WHAT THE TASK ASKS
Search the records below for the word "click", then return every line where it appears.

INPUT MATERIAL
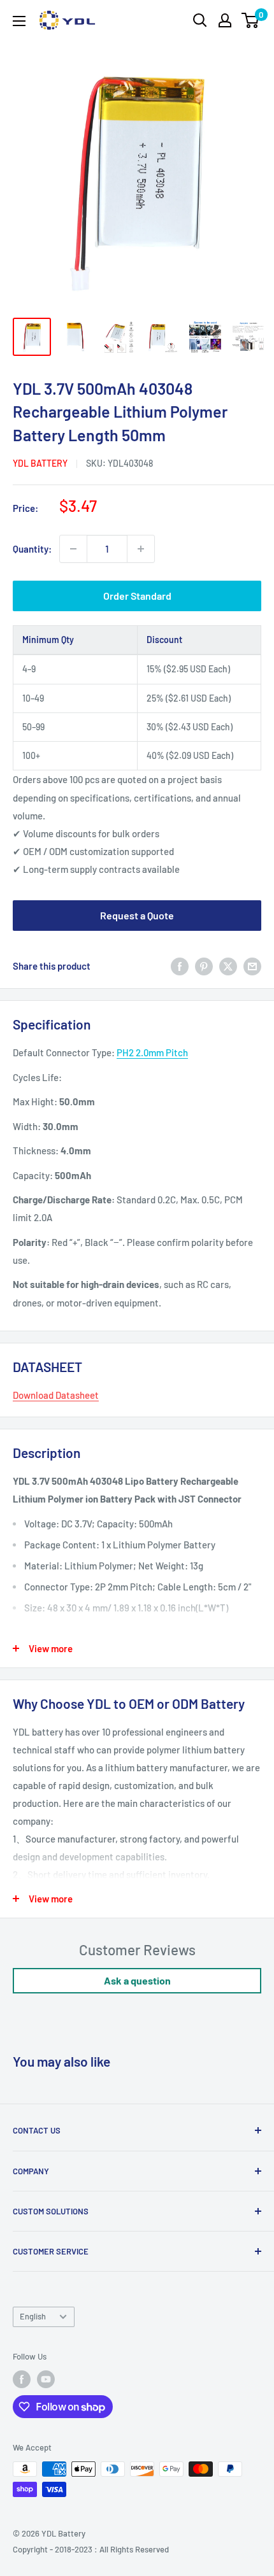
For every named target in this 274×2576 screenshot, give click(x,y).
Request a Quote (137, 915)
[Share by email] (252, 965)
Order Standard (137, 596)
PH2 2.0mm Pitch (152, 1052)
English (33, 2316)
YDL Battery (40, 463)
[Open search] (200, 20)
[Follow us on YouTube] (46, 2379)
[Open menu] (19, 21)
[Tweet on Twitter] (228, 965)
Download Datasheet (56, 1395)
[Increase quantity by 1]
--
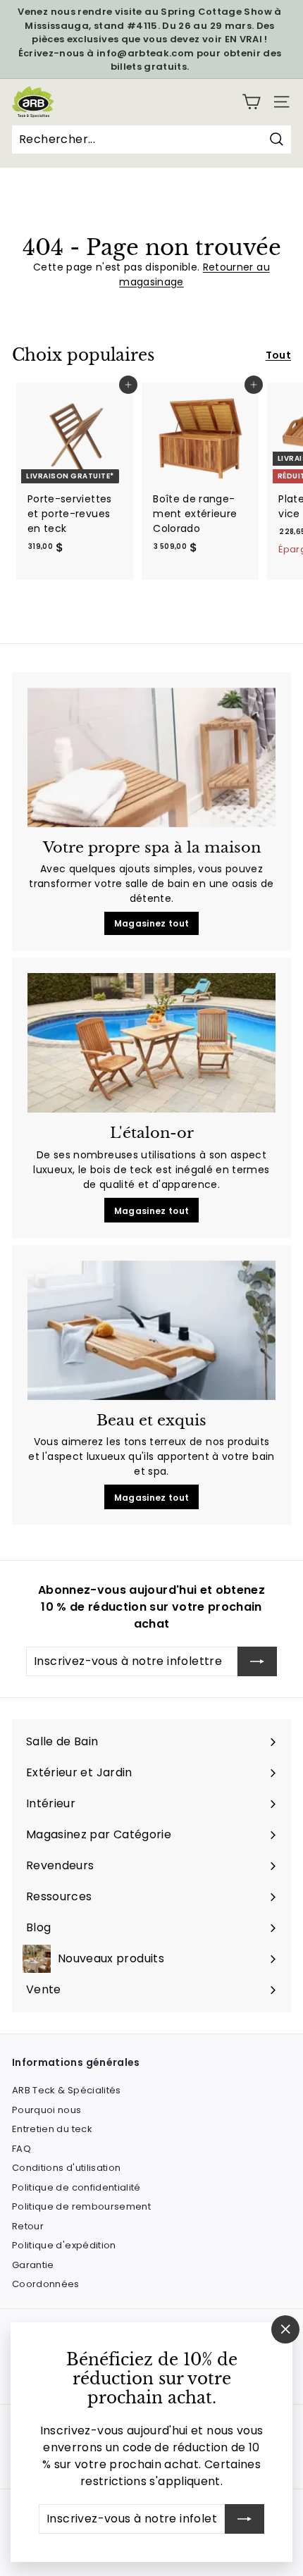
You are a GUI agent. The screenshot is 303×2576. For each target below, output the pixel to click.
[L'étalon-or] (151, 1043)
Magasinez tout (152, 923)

EXERCISE ANSWER
For every named target in this 274×2576 screenshot, give click(x,y).
You are a GUI agent. The screenshot is 303×2576. For each target below, output the pixel to click.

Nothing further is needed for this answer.